Sila Realty Trust Inc.

12/16/2024 | Press release | Distributed by Public on 12/16/2024 15:55

Regulation FD Disclosure Form 8 K

Item 7.01 Regulation FD Disclosure.
GenesisCare Update
As previously disclosed by Sila Realty Trust, Inc. (the "Company"), GenesisCare USA, Inc. and its affiliates ("GenesisCare"), the sponsor and owner of the tenant in certain of the Company's real estate properties, announced that it filed for Chapter 11 bankruptcy protection under the United States Bankruptcy Code on June 1, 2023 and emerged from bankruptcy on February 16, 2024. On October 24, 2024, the Company entered into a contract for sale with a buyer for the Yucca Valley Healthcare Facility, which was previously leased to GenesisCare.
On December 10, 2024, the Company, through a wholly-owned subsidiary of its operating partnership, Sila Realty Operating Partnership, LP (the "Operating Partnership"), completed the sale of the Yucca Valley Healthcare Facility.

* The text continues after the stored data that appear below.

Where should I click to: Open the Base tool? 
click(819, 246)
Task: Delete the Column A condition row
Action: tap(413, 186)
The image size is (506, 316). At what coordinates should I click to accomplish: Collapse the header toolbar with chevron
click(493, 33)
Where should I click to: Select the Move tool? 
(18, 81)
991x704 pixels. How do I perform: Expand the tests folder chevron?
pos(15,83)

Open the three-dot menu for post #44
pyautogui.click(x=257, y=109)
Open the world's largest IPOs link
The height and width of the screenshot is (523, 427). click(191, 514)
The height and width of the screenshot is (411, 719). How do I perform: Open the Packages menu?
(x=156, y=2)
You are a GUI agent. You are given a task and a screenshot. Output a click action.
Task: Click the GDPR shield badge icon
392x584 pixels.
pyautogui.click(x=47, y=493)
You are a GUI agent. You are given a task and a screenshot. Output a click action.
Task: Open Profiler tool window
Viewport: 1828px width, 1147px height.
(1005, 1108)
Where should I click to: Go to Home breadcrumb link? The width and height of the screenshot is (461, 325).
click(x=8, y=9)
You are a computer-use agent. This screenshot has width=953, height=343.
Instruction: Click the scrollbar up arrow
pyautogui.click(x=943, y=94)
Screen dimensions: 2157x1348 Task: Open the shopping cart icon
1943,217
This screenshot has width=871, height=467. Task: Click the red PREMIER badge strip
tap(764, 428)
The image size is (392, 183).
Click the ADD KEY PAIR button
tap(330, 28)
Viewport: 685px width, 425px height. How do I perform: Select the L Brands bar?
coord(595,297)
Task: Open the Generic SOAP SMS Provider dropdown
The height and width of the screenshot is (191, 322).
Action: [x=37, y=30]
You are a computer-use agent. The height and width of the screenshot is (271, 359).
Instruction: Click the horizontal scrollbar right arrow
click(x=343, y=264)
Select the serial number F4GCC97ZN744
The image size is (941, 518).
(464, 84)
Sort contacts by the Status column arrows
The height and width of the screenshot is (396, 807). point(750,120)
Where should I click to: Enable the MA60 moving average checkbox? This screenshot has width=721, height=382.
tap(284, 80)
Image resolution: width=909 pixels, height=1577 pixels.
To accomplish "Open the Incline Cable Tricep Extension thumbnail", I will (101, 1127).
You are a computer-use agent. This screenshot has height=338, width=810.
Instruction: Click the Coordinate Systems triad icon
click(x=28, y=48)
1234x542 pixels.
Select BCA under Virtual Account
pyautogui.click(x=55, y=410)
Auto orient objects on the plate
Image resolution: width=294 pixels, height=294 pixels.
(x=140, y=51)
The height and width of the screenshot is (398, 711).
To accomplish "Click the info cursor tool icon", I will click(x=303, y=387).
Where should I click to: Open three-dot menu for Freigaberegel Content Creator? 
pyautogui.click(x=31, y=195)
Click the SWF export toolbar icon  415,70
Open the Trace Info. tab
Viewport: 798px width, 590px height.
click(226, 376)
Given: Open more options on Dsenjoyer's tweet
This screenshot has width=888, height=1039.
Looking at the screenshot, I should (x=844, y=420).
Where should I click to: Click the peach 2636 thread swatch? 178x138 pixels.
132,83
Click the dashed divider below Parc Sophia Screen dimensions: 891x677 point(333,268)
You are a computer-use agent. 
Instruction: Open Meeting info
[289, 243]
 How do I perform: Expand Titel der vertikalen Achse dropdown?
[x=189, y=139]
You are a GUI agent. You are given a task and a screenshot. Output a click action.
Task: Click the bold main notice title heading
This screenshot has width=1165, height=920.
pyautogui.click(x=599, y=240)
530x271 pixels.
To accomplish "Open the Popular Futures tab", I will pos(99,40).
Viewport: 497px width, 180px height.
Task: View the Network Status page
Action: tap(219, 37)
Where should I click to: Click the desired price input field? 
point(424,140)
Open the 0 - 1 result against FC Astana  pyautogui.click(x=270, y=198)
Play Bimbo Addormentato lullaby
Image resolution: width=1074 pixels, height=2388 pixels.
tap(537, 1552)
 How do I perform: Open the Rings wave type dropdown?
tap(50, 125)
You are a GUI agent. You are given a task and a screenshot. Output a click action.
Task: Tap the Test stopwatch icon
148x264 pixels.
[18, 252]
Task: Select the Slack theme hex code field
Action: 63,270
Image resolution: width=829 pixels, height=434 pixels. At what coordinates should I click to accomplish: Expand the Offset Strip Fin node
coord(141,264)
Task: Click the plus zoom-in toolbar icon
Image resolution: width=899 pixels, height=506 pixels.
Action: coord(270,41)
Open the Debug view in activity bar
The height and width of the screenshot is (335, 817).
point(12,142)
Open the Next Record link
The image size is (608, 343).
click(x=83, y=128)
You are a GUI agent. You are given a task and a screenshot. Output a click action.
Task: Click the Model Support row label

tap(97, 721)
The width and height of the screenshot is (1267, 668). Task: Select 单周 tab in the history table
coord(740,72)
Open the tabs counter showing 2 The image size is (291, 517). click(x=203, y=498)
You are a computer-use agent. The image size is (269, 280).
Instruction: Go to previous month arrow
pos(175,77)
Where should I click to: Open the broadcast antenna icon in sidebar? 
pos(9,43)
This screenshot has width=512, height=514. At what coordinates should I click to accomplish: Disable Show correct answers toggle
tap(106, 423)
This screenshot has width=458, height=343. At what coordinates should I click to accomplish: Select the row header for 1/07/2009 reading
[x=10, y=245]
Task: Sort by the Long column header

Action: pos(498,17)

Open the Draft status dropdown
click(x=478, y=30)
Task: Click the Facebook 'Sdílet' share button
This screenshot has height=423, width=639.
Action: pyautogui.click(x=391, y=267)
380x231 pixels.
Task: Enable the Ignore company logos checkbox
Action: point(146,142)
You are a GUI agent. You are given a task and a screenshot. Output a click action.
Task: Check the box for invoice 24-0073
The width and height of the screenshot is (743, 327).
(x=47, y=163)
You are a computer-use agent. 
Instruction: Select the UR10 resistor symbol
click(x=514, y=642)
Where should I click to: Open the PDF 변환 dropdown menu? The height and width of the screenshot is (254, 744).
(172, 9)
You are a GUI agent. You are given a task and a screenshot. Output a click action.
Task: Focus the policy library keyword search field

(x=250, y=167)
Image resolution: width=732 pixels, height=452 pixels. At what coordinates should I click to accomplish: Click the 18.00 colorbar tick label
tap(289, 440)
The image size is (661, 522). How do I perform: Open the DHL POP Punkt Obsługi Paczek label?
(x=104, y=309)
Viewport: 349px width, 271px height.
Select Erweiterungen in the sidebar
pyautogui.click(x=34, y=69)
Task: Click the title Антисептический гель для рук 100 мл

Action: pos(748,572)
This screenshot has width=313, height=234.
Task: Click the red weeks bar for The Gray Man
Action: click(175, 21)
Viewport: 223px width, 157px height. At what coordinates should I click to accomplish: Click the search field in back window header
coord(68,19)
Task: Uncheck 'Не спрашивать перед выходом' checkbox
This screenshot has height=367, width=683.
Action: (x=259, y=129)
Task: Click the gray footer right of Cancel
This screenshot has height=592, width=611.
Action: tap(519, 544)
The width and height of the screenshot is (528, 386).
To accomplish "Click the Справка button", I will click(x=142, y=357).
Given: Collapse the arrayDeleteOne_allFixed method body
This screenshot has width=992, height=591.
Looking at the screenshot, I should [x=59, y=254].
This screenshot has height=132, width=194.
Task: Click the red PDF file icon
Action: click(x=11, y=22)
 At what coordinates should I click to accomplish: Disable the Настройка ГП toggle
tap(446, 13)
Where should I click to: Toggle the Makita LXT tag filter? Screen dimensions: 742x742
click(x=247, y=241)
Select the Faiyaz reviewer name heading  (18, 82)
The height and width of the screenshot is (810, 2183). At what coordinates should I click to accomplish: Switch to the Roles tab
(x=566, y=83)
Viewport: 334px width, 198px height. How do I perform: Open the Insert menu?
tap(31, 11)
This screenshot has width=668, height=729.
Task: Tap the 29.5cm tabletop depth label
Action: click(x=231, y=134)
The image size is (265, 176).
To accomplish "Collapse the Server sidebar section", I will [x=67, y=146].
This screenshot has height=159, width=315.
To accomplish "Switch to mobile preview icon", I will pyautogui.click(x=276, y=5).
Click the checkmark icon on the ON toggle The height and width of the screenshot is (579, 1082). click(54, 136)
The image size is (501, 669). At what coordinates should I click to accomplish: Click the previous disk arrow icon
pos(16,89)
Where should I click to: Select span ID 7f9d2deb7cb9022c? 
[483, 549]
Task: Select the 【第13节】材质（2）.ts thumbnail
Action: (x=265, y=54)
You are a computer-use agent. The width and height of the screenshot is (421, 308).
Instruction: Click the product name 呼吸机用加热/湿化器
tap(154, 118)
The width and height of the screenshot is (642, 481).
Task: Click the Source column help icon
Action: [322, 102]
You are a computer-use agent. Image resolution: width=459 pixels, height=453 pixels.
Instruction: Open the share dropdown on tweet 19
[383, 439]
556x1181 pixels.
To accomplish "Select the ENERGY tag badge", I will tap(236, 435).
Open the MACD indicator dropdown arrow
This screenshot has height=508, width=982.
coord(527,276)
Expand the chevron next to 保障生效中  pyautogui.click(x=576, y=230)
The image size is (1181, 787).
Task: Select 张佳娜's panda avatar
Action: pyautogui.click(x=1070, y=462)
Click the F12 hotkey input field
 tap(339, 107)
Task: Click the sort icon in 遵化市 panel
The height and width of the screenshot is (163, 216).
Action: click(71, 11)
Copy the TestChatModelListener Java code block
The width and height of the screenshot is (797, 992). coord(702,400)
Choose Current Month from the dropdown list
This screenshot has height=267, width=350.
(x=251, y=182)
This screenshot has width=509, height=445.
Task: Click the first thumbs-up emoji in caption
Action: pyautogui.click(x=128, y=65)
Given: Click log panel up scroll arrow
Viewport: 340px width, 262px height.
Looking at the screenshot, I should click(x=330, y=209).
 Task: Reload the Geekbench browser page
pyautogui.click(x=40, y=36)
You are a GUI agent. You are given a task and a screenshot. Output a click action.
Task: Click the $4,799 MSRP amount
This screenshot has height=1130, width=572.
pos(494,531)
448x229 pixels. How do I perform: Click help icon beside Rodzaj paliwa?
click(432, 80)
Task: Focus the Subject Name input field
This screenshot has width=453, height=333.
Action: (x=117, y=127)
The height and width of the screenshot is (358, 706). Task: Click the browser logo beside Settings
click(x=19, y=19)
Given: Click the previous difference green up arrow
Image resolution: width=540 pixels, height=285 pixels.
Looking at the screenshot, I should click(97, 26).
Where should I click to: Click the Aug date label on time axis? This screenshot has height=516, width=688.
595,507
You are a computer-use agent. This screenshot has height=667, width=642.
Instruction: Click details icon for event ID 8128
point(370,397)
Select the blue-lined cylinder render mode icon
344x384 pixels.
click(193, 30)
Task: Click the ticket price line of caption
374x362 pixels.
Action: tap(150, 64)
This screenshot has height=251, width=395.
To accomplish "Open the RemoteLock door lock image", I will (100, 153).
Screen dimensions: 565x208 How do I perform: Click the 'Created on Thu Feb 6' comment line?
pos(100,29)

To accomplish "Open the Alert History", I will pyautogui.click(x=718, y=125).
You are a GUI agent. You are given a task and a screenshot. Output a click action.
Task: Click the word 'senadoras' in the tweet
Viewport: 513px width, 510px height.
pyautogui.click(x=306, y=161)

The contractual sales price of the Yucca Valley Healthcare Facility was $1.7 million, and the Company generated net proceeds of approximately $1.6 million, after transaction costs, subject to additional transaction costs that will be paid subsequent to the closing date.
On December 13, 2024, the Company, through a wholly-owned subsidiary of the Operating Partnership (the "Landlord"), entered into a new triple-net lease agreement (the "Lease Agreement"), effective December 13, 2024, with the Regents of the University of California (the "Tenant") for the El Segundo Healthcare Facility, which was previously leased to GenesisCare. The Lease Agreement has an initial 10-year term, subject to two consecutive 5-year renewal options exercisable by the Tenant (subject to certain conditions).
Interest Rate Swap Agreements
On November 27, 2024, the Company entered into two interest rate swap agreements, which have an effective date of December 31, 2024 and an aggregate notional amount of $150.0 million. Additionally, on December 6, 2024, the Company entered into two interest rate swap agreements, which have an effective date of December 31, 2024 and an aggregate notional amount of $100.0 million. The four swaps have a maturity date of March 20, 2029, and a weighted average fixed interest rate of 3.76%, and were entered into to replace five interest rate swaps with an aggregate notional amount of $250.0 million that have a maturity date of December 31, 2024.
The information furnished under Item 7.01 of this Current Report on Form 8-K shall not be deemed "filed" for purposes of Section 18 of the Securities Exchange Act of 1934, as amended (the "Exchange Act"), or otherwise subject to the liabilities of that section and shall not be deemed to be incorporated by reference into any filing under the Exchange Act or the Securities Act of 1933, as amended. The furnishing of this information is not intended to constitute a representation that such furnishing is required by Regulation FD or other securities laws, or that the information includes material investor information that is not otherwise publicly available. In addition, the Company does not assume any obligation to update such information in the future.